Environment

The reality of climate change

By Tristan Eid

Australia experienced higher temperatures, a decline in biodiversity, more extreme droughts, fire seasons, floods, extreme weather conditions and rising sea levels in the decade from 2011-2020.

The number of days that break heat records has doubled in the past 50 years. Heatwaves are a particular concern, occurring at a rapid rate and with a lot more intensity. In recent decades more people have died from heatwaves in Australia than all other natural disasters combined.

The bushfires that occurred from June 2019 to May 2020 were some of the most devastating events that have occurred during Australia’s existence. They burned approximately 30,000 square km and destroyed 3500 homes with 5852 outbuildings along with taking the lives of 34 people.

That period changed the lives for many Aussies for all the wrong reasons with the bushfires being described as megafires due to the intensity, size, duration and uncontrollable dimension.

A news report by the World Wide Fund for Nature-Australia and researchers at the University of Sydney estimates the 2019-20 bushfires cost Australian agriculture upwards of $5 billion to repair the damage that was inflicted.

Flooding in Queensland has been extremely prominent in 2023, completely isolating the communities for weeks.

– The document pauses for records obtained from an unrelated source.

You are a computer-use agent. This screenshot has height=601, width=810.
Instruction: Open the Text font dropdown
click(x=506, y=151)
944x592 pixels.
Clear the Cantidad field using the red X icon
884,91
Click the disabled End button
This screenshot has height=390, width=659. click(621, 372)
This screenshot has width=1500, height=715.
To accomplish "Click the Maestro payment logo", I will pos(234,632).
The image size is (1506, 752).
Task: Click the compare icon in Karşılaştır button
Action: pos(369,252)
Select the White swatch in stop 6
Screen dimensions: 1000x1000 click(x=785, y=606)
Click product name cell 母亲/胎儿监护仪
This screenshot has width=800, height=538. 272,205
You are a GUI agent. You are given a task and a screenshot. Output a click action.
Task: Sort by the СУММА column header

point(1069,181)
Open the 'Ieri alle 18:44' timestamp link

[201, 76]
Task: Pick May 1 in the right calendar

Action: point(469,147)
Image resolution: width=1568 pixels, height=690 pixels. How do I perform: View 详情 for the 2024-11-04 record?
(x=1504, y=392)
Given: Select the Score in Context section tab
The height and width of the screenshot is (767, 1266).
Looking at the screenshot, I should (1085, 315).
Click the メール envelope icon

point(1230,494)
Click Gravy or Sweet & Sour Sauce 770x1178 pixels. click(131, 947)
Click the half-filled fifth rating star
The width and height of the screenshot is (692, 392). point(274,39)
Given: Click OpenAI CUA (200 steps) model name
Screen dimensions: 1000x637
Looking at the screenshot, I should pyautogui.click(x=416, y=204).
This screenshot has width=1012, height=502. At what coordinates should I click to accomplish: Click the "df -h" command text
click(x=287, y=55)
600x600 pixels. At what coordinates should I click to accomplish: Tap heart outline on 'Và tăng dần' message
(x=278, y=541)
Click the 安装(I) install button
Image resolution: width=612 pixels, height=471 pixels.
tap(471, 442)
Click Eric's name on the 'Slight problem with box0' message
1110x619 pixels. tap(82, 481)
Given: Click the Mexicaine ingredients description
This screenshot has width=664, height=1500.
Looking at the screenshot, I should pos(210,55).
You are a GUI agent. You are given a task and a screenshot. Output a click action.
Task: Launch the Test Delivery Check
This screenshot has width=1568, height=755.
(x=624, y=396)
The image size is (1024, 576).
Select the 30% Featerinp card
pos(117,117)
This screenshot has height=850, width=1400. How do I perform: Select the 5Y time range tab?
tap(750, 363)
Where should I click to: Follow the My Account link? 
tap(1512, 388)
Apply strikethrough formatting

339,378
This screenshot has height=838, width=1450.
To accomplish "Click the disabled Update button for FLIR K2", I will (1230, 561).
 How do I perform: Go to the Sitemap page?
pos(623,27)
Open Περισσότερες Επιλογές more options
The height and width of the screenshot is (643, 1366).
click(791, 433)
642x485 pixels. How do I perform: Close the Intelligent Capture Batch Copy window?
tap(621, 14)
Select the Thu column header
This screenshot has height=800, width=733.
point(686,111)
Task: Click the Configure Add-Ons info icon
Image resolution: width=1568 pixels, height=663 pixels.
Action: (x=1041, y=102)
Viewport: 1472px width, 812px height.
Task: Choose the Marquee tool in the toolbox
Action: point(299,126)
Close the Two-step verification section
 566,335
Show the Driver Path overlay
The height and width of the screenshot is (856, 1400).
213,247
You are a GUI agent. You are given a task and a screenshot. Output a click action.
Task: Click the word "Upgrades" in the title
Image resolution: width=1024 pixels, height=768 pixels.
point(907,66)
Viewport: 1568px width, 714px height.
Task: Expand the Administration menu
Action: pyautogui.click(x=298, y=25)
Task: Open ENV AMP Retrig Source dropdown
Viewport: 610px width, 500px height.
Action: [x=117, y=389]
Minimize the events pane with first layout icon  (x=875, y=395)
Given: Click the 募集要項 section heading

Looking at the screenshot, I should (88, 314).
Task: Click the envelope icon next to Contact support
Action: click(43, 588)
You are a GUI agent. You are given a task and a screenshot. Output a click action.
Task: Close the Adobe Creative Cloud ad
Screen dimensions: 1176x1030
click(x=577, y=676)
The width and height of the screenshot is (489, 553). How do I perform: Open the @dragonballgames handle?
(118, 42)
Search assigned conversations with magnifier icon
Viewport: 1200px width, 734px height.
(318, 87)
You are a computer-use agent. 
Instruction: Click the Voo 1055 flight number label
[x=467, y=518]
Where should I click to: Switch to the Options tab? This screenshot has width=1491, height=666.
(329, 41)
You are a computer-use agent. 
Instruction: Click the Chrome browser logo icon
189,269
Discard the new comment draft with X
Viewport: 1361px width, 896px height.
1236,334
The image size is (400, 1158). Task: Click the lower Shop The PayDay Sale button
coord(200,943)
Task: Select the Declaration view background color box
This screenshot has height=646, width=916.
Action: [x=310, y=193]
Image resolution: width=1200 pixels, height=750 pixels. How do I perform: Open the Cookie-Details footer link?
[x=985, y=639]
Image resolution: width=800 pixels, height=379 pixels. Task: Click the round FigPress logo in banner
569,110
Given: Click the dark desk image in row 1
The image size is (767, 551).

Approximately 70 people were stranded in the Queensland town of Burketown as the swollen Albert River to the town’s east rose, with authorities warning that flood waters were likely infested with crocodiles.

This comes as no surprise as climate change is the greatest threat facing humanity today, destroying people’s lives, homes and livelihoods on an unprecedented scale.

Since 2008 climate change has uprooted some 21 million people from their homes each year. By 2030 it’s projected that climate change will cost developing countries up to $580 billion in loss and damage.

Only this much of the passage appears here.